La célébrité de Sir Jack Drummond, éminent biochimiste anglais, et le profil du coupable idéal de la personne de Gaston Dominici, agriculteur "frustre et taciturne", vont déchainer la presse française et étrangère. Cette passion populaire international va engendrer divers films et livres notamment celui de Jean Giono.
Giono interroge le lecteur, revient et appuie sur les zones sombres de ce dossier. Des éléments pertinents-percutants ont été volontairement laissé de côté, l'absence de preuve flagrantes vont mettre au premier plan la présomption d'innocence, sur lequel les journalistes exercent un pouvoir fort. Les notes de Giono nous plonge au coeur même de l'affaire avec des témoignage pris sur le vif. On découvre un procès qui se base sur le langage n'ayant aucunes voir très peu de preuves physiques. " Il y a des preuves formelles qui démontrent la culpabilité de l'accusé que de preuves formelles qui démontrent son innocence"
L'accusé Gaston Dominici, paysan de 76 ans, utilise un vocabulaire réduit à l'essentiel, le sien. Il est inadapté, incompréhensible et se compose entre 35 et 40 mots en tout et pour tout. Il comprends si peu qu'il ne sait pas qu'il ne comprends pas.
""Le Président s'adressant à l'accusé - Etes-vous allé au pont? (il s'agit du pont du chemin de fer)
L'accusé - Allée? il n'y a pas d'allée, je le sais, j'y suis été""

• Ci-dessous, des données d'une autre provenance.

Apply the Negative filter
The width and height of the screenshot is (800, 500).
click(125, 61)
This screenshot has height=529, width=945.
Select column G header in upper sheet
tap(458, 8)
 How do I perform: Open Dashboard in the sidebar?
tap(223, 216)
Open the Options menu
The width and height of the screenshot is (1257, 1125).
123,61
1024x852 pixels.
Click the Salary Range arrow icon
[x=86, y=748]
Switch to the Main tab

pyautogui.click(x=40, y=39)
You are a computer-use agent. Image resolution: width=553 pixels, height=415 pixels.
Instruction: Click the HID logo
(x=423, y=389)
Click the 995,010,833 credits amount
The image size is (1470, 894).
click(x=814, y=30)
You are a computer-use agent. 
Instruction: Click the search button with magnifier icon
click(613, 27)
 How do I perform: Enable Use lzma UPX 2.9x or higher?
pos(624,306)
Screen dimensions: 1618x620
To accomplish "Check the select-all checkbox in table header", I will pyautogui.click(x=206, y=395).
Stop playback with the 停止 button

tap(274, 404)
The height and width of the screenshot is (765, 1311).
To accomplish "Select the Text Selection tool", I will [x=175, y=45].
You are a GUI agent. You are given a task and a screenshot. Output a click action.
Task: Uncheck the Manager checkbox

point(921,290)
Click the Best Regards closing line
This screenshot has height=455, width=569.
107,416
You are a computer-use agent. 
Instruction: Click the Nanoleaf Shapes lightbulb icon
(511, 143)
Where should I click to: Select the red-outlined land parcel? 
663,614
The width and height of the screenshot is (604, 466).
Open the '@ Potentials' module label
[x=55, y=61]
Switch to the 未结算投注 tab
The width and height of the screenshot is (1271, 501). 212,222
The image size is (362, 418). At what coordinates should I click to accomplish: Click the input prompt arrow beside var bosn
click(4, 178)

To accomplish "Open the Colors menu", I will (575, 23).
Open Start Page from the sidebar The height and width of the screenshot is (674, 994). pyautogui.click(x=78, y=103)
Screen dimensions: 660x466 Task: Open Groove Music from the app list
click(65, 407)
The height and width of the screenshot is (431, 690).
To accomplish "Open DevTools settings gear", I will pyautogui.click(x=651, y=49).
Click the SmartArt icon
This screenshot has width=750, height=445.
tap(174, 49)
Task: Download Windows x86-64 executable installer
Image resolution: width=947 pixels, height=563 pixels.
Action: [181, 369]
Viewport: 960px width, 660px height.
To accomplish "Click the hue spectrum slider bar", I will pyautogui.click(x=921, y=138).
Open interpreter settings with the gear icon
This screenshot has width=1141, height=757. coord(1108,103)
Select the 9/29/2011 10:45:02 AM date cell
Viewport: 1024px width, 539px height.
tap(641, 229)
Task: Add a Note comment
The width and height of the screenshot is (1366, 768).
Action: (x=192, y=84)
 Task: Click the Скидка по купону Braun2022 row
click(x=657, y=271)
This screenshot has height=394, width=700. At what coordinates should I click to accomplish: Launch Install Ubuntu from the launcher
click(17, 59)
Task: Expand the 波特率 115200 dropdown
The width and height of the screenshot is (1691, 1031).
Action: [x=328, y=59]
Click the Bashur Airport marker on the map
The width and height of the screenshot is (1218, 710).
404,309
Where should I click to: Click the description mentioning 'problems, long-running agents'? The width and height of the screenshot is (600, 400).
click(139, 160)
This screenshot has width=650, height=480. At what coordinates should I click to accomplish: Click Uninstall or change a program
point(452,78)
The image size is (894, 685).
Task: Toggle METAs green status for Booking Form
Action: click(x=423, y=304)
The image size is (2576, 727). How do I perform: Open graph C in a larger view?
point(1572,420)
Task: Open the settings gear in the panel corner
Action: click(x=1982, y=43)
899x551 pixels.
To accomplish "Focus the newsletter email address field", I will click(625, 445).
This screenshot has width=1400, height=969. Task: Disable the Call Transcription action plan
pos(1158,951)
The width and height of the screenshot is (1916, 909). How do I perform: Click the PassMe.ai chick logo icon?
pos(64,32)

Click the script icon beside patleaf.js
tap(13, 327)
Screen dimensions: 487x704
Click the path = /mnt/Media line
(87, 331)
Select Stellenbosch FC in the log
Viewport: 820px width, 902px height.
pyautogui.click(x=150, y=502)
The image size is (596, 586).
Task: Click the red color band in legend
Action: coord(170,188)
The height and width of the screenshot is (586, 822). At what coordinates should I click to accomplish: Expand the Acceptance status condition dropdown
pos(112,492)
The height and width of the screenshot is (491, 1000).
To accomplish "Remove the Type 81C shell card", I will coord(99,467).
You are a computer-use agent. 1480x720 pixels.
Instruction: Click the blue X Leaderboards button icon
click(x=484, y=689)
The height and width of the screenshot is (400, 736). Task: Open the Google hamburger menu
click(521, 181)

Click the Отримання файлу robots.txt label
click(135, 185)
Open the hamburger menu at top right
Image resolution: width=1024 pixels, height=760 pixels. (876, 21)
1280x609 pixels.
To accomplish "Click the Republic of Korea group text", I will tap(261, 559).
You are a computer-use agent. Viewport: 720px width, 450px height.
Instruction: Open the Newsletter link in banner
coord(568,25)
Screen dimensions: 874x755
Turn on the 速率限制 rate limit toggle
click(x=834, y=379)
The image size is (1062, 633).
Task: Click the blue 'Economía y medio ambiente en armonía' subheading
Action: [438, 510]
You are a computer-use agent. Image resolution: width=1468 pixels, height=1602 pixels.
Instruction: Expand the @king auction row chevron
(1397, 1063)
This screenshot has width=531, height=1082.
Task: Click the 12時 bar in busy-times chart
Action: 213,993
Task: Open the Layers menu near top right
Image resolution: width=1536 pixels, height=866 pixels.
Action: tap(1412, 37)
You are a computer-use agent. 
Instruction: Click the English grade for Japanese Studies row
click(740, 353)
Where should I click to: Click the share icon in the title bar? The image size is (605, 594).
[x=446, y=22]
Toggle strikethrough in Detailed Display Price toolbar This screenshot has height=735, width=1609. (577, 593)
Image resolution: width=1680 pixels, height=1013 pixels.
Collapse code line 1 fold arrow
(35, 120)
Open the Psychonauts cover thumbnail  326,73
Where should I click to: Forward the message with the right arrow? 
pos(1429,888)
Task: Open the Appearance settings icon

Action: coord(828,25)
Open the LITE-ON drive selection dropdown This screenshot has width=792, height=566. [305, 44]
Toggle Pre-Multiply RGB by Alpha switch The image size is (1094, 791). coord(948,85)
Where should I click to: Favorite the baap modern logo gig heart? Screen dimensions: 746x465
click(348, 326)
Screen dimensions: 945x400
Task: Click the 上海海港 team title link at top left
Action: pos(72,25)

Ces malentendus idiots irriteront les deux parties au point de ne plus s'entendre. On décrit l'Accusé comme brutal, cruel, sujet à de terribles colère et solitaire. Mais on ne prendra pas en compte son état de solitude, on en vient même à s'attacher à ce personnage tout à fait commun.

Un livre exceptionnel qui met en lumière les failles de la justice française.
En 114 pages, Giono soulève des questions auxquelles personnes à ce jour, n'a encore répondu. Et surtout une : Gaston Dominici est-il réellement coupable?
A vous d'en décider...
Lien : http://lavaguelitteraire.blo..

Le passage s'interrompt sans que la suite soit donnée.